The Kwakiutl in Washington State believe that a raven dropped pebbles into the waters below to create islands, and it was from wood and clay that the first men and women were created. In China, the giant Pangu created the earth and the sky with his great axe.

The Christian myth describes how "God" created Adam from dust, and the first woman from Adam’s rib. Since those texts then list Adam’s descendants, it was possible for Archbishop Ussher and other divines to estimate in 1650 that God’s creation took place at 9am on October 23, 4004BC.

To explain the inexplicable in the absence of scientific inquiry, humans have created "gods". There are hundreds of them, including Christianity with its devoted adherents, sects and appalling record of inhumanity: recall the Inquisition, burnings at the stake, the 30 Years War, Inca genocide and the Crusades to list a few.

And for a fine example of rationality, we should reflect on the Christian creed, solemnly and ritually repeated, which asserts that their particular god is the creator of heaven and earth.

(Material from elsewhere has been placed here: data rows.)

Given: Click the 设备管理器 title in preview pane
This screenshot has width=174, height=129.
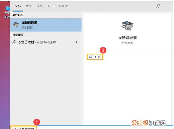Looking at the screenshot, I should (127, 38).
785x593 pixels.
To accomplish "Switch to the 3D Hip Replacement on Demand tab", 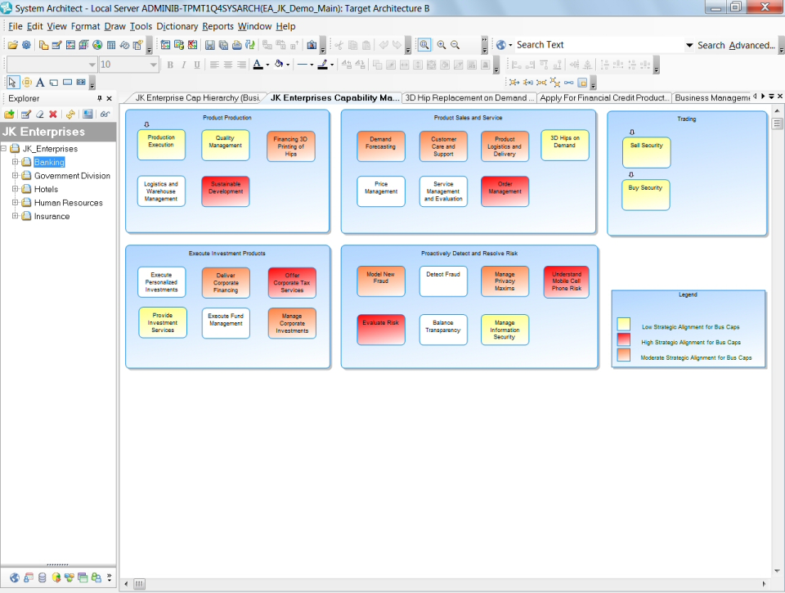I will point(469,97).
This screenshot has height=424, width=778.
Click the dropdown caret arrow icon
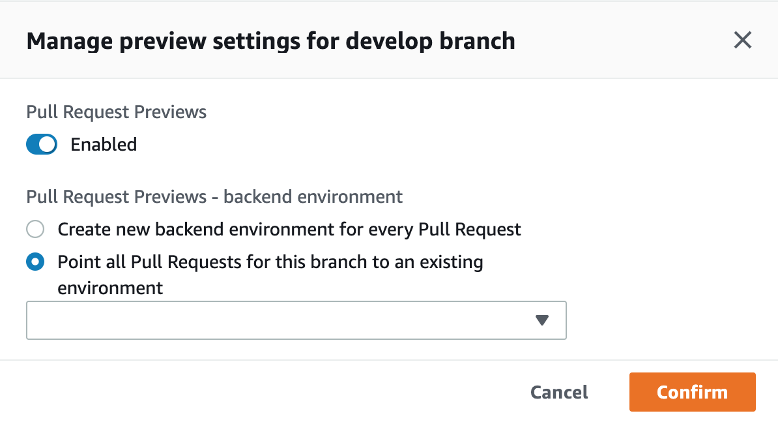point(541,320)
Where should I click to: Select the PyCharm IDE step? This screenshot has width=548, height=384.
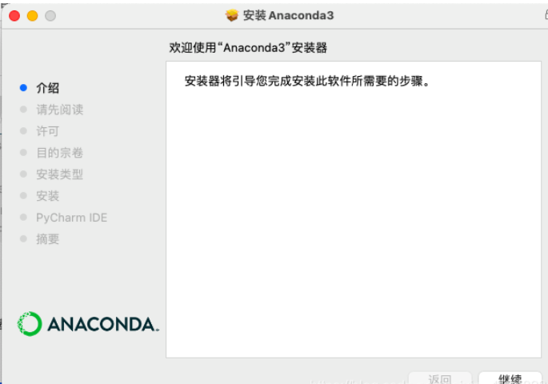pyautogui.click(x=72, y=218)
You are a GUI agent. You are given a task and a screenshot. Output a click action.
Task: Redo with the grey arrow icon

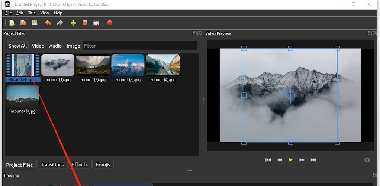click(x=60, y=23)
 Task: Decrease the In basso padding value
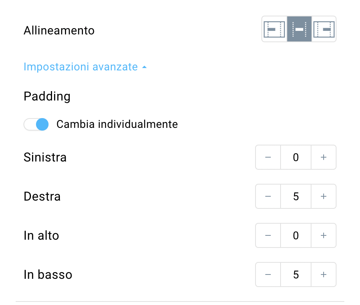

This deity apparently then fathered a son, born of a virgin, who was executed, but who after three days in hell, arose from the grave and went up to heaven to sit beside his father.

The creation of the Christian god myth occurred in the last .00028% of time since the common ancestor with our chimpanzee cousins roamed the African savannah.

The evolution of Homo sapiens is a remarkable and fascinating issue that should be familiar to all.

It is indeed true that, in the words of Pastor Ben Hudson, "To believe in God, the Father Almighty, Creator of Heaven and Earth, is to see the world differently".

Very differently.

• Charles Higham is an Emeritus Professor Archaeology, University of Otago.